Archive for March, 2008

On iPods and iPhoto

Sunday, March 30th, 2008

One of the features of all current iPods (with the exception of the iPod shuffle) is displaying photos. However, all the click wheel iPods suffer from the same issue of portrait-mode images only taking up about half the space on the screen (thus looking tiny), while square and landscape-mode images take up most of the screen. To counter this, when I add images to iPhoto I often add duplicate copies of any portrait-mode images. One set is left as-is for viewing on my computer, while the other set is rotated for my iPod, which treats them as regular landscape-mode images. For organization, I maintain two sets of photo albums in iPhoto, one for viewing on the computer, one for syncing to my iPod. Except for one set containing rotated images, both sets are mirrors of each other.

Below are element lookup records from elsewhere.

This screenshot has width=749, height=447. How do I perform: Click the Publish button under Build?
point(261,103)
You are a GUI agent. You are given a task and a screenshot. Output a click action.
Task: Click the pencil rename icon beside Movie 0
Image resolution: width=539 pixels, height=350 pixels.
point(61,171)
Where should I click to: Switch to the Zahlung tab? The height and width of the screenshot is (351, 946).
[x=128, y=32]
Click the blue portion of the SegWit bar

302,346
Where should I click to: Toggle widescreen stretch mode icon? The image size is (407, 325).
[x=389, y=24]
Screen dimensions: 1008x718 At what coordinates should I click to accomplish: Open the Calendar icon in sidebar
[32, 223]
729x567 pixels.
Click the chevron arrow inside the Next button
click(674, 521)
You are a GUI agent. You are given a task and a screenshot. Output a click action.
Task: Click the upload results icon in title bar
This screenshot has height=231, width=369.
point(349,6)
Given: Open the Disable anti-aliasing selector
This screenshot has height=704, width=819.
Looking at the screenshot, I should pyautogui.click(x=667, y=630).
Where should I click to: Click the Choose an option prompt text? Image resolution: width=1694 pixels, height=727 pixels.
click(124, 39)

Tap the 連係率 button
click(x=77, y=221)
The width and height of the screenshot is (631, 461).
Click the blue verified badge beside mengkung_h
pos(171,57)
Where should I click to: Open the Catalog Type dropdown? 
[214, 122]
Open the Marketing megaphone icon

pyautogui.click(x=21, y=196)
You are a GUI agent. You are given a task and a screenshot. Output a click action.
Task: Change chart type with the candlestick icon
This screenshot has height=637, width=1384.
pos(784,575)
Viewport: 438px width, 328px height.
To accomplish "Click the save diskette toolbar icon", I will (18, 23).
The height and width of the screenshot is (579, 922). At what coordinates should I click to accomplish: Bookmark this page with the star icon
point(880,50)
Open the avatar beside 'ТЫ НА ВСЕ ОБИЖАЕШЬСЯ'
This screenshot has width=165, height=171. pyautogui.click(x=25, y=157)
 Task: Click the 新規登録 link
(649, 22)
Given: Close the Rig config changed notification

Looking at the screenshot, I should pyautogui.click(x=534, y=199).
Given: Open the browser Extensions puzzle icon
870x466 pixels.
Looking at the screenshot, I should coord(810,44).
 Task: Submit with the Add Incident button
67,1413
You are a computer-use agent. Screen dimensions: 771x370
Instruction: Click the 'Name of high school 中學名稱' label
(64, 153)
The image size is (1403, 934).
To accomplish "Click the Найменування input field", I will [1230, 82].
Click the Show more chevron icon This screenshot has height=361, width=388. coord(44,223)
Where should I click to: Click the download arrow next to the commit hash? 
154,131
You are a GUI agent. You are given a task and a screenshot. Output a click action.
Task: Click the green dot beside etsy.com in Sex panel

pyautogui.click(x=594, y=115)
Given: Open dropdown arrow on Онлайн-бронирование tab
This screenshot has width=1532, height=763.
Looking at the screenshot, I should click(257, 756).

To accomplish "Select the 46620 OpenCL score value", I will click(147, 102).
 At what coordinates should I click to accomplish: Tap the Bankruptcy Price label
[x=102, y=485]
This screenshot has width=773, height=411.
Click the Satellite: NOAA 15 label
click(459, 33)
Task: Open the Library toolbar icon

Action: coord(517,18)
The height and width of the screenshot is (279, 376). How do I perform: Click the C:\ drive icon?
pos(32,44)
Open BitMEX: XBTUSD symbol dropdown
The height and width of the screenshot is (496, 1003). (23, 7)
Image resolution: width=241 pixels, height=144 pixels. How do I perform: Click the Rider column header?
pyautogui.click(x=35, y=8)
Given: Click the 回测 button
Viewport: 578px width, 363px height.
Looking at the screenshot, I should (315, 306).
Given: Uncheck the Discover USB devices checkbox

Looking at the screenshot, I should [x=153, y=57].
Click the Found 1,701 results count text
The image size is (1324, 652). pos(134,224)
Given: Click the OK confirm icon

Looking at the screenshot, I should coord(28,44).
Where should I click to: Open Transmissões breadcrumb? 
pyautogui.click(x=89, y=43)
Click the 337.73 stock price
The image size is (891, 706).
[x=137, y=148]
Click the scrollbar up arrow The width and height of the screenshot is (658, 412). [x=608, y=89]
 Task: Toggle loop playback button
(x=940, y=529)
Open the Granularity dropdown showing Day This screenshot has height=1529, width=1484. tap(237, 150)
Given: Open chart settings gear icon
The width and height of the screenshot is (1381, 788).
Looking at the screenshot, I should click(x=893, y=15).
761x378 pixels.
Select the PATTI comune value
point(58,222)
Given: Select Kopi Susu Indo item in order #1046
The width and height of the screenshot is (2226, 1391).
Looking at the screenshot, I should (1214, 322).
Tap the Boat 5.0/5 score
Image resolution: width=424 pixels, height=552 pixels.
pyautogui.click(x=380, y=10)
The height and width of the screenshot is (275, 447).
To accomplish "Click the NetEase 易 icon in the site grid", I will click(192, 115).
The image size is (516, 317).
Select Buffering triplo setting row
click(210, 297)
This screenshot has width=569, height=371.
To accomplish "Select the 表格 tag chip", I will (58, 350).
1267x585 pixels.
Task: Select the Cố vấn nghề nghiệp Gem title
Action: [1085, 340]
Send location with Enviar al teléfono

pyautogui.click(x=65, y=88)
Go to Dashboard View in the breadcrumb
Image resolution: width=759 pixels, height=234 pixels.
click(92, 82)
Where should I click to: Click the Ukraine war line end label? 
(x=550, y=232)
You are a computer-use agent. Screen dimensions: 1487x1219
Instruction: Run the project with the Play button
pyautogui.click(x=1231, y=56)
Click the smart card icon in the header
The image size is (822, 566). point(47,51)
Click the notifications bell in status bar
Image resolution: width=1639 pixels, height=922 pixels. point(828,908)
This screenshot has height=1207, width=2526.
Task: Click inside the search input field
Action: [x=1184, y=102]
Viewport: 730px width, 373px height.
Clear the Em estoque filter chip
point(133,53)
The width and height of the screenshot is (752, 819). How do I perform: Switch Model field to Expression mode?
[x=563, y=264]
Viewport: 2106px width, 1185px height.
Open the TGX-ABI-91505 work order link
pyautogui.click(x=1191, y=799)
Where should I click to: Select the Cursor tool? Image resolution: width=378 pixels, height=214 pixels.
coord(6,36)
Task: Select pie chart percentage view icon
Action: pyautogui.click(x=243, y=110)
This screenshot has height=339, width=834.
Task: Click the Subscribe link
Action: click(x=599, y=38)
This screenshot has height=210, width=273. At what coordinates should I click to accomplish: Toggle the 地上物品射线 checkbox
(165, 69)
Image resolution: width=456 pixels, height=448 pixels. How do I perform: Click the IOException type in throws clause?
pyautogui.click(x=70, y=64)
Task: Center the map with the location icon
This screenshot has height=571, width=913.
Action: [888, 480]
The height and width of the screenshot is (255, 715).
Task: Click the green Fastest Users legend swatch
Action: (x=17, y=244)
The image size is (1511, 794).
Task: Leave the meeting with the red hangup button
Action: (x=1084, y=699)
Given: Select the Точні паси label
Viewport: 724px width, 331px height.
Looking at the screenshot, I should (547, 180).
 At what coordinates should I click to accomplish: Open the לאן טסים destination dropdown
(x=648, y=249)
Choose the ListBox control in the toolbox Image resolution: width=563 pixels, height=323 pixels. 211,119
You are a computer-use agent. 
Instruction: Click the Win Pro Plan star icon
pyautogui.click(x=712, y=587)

This comes with quite a cost in harddrive space, however. I spent some time last night figuring out how many duplicate images I had and how much space they took up. Getting the number of photos was quite easy, as I just had to manipulate the keyword tags across my entire photo library and have a smart album accumulate all the images that ended up having the rotated tag. This produced an album of just under 9800 images - almost 40% of my iPhoto library!

Finding out how much space they took up was harder to do. The smart album claimed it was only 4.6GB, but extrapolating from the size of the iPhoto Library folder on my harddrive suggested they should have taken up 9.5GB. After looking more closely at the folders and files inside the iPhoto Library folder, I determined that iPhoto is storing two copies of rotated images. One set (which is left unrotated) is stored in the main Originals folder, alongside the unrotated images. The other set is stored in the Modified folder. This set is odd because each image takes up twice as much space as the original file. In the end, the rotated images are taking up 3x the space they normally do, or some 15GB worth.

I really should get an iPod touch. Since it can rotate between portrait and landscape mode, I’ll be able to eliminate all those duplicate photos and free up some much-needed space on my harddrive. It’ll also reduce the size of my iPod Photo Cache, as iPod touch-optimized images require less space than 5G iPod-optimzed images.